### [Parts of the exercise]
A) Repeat word for word the part of the dream account starting at "I wonder why" and ending at "on the sides.".
B) Carry on the dream account from its last sentence.

### [Document excerpt]
I wonder why I didn't burn all the sound effects onto a CD while I was
in the metal shed and had my computer. Now I'll have to put together a
reel-to-reel tape recorder from old junk just to play the sound effects.
The guy comes around for the three or four sound effects he first told
me to make for him and I just shake my head and smile. He's pissed off
that I didn't do what I said I'd do. Again, I don't care what he thinks.
/No/ amount of expensive equipment will help him now. I can do a better
job with old junk than that poseur can do with all the modern equipment
money can buy. And he knows it.
I smile at him; his nebulous face comes into focus. He's the husband of
the woman who borrowed my antique RCA microphone for her New Year's Eve
singing concert at the Company Store, but his hair is all curly and
poofed out on the sides.
Next dream. Two things are going on at once at a big family dinner being
held in the banquet hall of an old British family mansion. 1. A sleazy,
fifty-or-fifty-five-year-old man who's impeccably groomed (a
stereotypical child molester) is carrying out his murder plan involving
poison. The long-haired, stoner, surfer dude next to him at the table is
the victim. Surfer Dude drinks wine with poison in it and, as the poison
takes effect, he humiliates himself by making a burbling, chuckling
sound, owlishly leering at a man diagonally across the table, and
falling face-down, dead, into his own plate of chicken bones and peas.

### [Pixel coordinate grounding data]
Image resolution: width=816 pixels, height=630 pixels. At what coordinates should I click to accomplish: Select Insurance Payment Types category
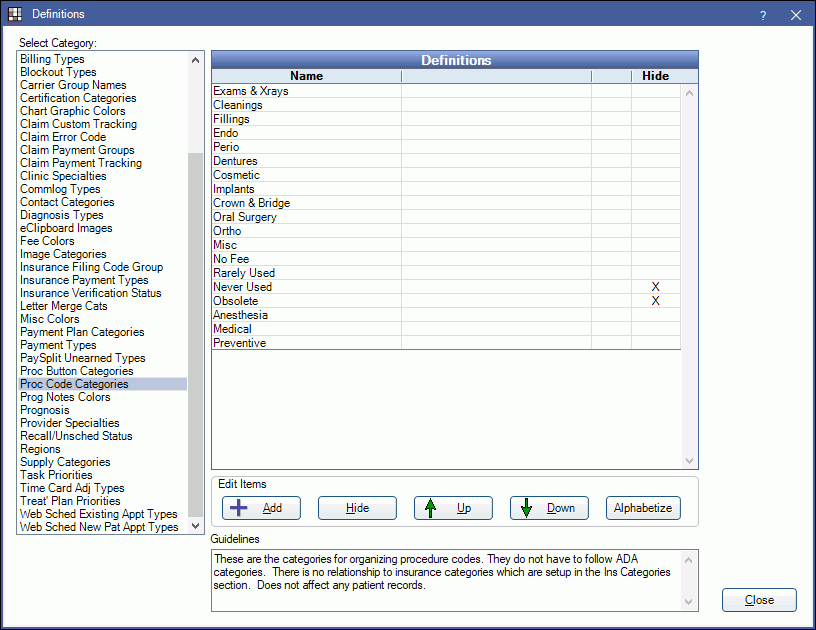tap(83, 280)
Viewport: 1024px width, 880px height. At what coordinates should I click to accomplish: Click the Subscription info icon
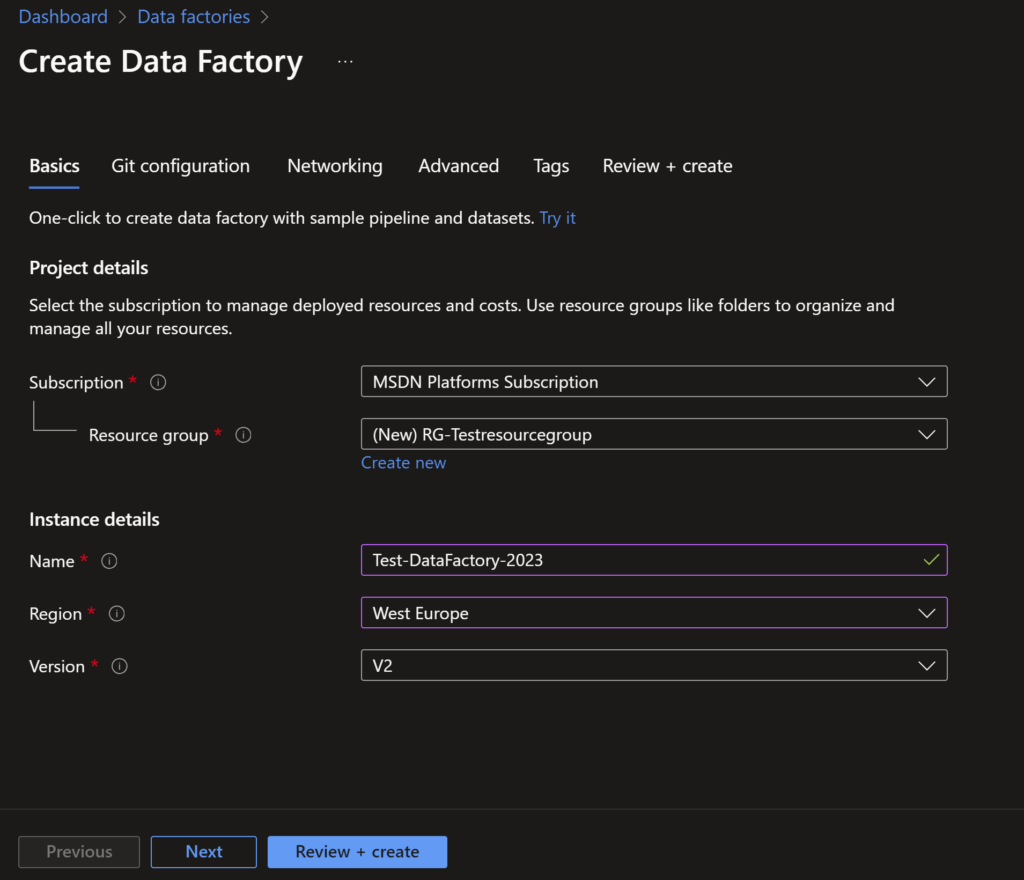pyautogui.click(x=158, y=382)
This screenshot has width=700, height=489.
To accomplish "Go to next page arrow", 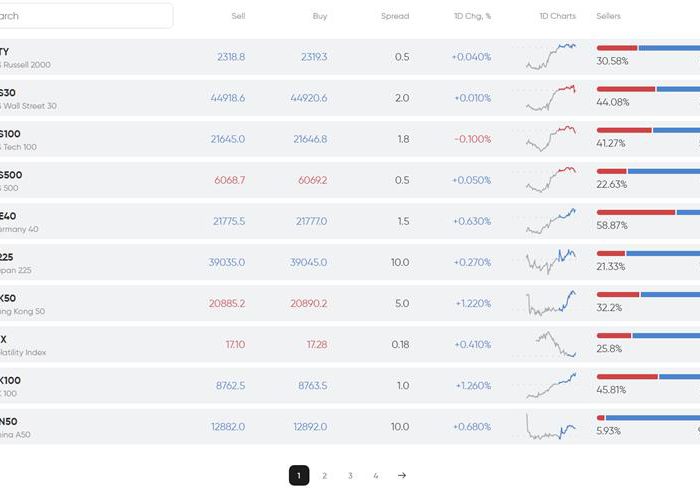I will pyautogui.click(x=402, y=476).
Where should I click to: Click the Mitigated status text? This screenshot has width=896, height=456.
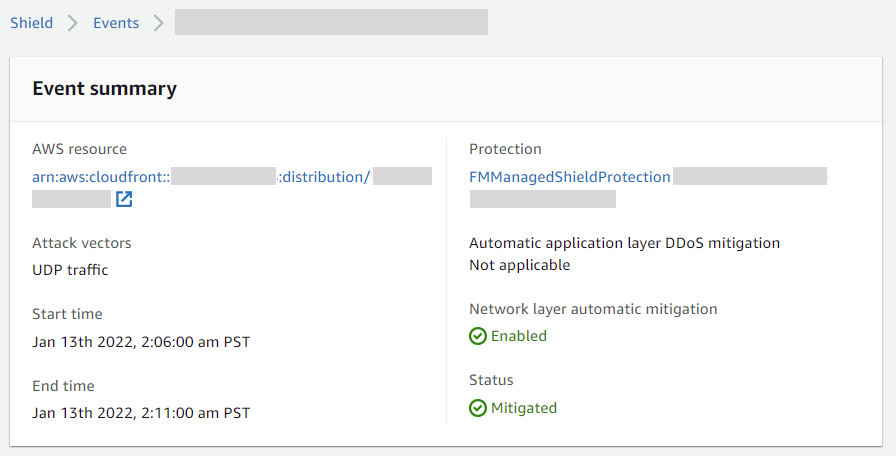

### [Answers for the tasks]
A)
I wonder why I didn't burn all the sound effects onto a CD while I was
in the metal shed and had my computer. Now I'll have to put together a
reel-to-reel tape recorder from old junk just to play the sound effects.
The guy comes around for the three or four sound effects he first told
me to make for him and I just shake my head and smile. He's pissed off
that I didn't do what I said I'd do. Again, I don't care what he thinks.
/No/ amount of expensive equipment will help him now. I can do a better
job with old junk than that poseur can do with all the modern equipment
money can buy. And he knows it.
I smile at him; his nebulous face comes into focus. He's the husband of
the woman who borrowed my antique RCA microphone for her New Year's Eve
singing concert at the Company Store, but his hair is all curly and
poofed out on the sides.

B)
2. The sleazy, fifty-year-old man --here posed wryly like an
inside-back-cover photo of Mickey Spillane-- is getting a pretty,
short-black-haired college girl drunk on wine.
She looks like a cross between actress Juliette Binoche and Hogarth
Hughes cartoon waitress mother in /The Iron Giant/, but with the haircut
of Ezri Dax from /Deep Space Nine/. After she's had three or four
glasses of wine and slurringly asks for more, he hands her a
freshly-opened bottle and watches out of the corner of his eye, nodding
Britishly to himself as she drunkenly fills her own glass to
overflowing.
In both superimposed cases, the other people know what the man's up to
and don't interfere, though one of the men at the table looks like he
doesn't like what's going on. This is all like a slightly post-WW2
black-and-white morality movie, and like a funny British horror movie I
saw once, where the main character knew there was a bomb in a clock that
would go off at midnight, the house was stuffed with clocks, and the
dinner guests were all locked in.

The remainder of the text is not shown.